XLDB attempts to tackle challenges related to extreme scale data sets. The definition of extreme scale is a moving target, current limits are in petabyte range. Main activities include (a) identifying trends, commonalities and roadblocks related to building and managing extreme scale systems and analyzing extreme scale data sets, (b) bridging the gap between data-intensive users and solution providers, and (c) facilitating development and growth of appropriate technologies including (but not limited to) databases.

Close to a thousand people worldwide participate. The subset of the community gathers each year at the annual XLDB event, typically organized at Stanford in September or October.

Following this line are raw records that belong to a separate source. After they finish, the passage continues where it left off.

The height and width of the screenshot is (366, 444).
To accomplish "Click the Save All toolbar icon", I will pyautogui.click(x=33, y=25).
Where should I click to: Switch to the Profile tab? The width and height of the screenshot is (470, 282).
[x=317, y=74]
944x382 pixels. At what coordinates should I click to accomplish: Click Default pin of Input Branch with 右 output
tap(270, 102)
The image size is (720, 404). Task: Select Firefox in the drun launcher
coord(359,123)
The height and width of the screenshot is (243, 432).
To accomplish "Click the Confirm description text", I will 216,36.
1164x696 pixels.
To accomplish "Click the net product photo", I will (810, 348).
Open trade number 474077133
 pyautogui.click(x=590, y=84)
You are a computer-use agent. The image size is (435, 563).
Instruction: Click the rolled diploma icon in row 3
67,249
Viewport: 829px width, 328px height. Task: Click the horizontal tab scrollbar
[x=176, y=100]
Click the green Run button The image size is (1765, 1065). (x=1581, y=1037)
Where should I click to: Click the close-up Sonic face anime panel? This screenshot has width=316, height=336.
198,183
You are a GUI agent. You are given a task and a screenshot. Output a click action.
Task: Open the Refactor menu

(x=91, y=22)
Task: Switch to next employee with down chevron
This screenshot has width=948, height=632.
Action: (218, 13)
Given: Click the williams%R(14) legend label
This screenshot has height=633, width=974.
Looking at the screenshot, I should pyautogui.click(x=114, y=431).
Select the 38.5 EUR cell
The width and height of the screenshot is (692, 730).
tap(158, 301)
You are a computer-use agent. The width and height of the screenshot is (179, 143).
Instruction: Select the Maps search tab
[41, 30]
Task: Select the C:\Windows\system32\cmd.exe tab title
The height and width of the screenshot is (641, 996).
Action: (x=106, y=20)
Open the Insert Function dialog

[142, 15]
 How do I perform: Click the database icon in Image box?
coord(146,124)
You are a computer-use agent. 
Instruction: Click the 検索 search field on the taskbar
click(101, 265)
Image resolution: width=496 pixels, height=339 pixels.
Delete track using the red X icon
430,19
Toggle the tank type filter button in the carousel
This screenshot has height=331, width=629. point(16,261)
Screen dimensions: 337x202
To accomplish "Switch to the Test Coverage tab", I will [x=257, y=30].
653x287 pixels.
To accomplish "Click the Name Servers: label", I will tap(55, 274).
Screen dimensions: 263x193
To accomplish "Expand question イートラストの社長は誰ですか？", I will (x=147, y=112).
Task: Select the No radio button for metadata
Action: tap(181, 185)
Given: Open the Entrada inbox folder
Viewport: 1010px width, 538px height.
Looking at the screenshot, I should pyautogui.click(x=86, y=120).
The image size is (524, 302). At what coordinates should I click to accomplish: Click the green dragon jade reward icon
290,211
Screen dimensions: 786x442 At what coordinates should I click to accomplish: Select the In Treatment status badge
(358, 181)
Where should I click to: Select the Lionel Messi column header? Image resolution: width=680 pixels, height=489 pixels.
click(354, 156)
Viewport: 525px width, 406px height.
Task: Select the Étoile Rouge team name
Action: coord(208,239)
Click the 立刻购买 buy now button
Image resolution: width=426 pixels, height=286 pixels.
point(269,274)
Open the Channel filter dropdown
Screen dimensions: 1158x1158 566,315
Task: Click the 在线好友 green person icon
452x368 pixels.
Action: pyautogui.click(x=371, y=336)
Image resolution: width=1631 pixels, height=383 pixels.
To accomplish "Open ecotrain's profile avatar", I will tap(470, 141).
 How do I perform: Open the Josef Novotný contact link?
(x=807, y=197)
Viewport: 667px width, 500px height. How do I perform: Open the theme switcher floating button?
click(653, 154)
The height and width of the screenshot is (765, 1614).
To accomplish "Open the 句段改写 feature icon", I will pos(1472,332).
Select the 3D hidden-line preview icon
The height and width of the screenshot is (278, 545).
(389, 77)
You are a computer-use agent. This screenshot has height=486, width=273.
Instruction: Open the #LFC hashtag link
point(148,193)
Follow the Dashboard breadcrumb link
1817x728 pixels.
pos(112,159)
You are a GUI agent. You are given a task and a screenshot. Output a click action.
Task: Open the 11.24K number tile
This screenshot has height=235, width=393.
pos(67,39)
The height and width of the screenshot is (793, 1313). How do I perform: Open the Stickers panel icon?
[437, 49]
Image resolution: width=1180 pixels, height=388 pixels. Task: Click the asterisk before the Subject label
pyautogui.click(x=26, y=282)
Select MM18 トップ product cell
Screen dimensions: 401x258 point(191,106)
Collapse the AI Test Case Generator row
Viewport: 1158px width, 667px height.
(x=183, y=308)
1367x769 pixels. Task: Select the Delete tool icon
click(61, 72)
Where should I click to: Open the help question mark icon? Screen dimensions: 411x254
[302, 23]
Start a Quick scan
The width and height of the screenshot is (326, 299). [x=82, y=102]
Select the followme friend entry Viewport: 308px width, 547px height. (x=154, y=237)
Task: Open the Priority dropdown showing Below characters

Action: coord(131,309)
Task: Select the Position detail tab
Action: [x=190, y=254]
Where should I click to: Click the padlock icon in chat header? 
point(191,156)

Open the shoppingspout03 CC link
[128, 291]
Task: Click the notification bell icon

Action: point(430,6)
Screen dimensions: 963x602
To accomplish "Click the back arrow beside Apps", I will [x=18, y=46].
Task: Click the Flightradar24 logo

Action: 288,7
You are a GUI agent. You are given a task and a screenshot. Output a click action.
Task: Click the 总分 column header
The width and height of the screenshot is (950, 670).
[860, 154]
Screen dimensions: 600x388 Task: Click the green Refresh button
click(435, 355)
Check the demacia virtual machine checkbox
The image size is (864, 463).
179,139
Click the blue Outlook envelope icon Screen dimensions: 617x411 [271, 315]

Extremely large databases, today storing petabytes of information, pose challenges beyond those of smaller installations. To address these challenges, in 2007, Scalable Data Systems team at SLAC, responsible for designing and building a 100-petabyte data access system for the astronomical survey called LSST organized an invitation-only workshop with three goals:

  • Identifying trends, commonalities, and major roadblocks related to building extremely large databases.
  • Bridging the gaps between extremely large database users, researchers, and solution providers.
  • Facilitating development and growth of practical technologies for extremely large databases.

Invited participants included leading scientific and industrial users, academic researchers, and solution providers. Since then, the XLDB event has grown to merit larger forums: in 2010 an open conference has been introduced, drowning a crowd of 150, and the 2011 event drew a crowd of 300 attendees. Both events reached full capacity and registration had to be cut off early.

These events helped start several initiatives carried on by the community, including collecting use cases, and defining a science benchmark. The open-source SciDB project has been started as a result of the 1st XLDB workshop. A series of satellite workshops in Europe has been initiated, starting with the workshop in Edinburgh in 2011.

The XLDB activities continue to be coordinated by the originators, the SLAC Scalable Data Systems team (Jacek Becla, Kian-Tat Lim and Daniel Wang).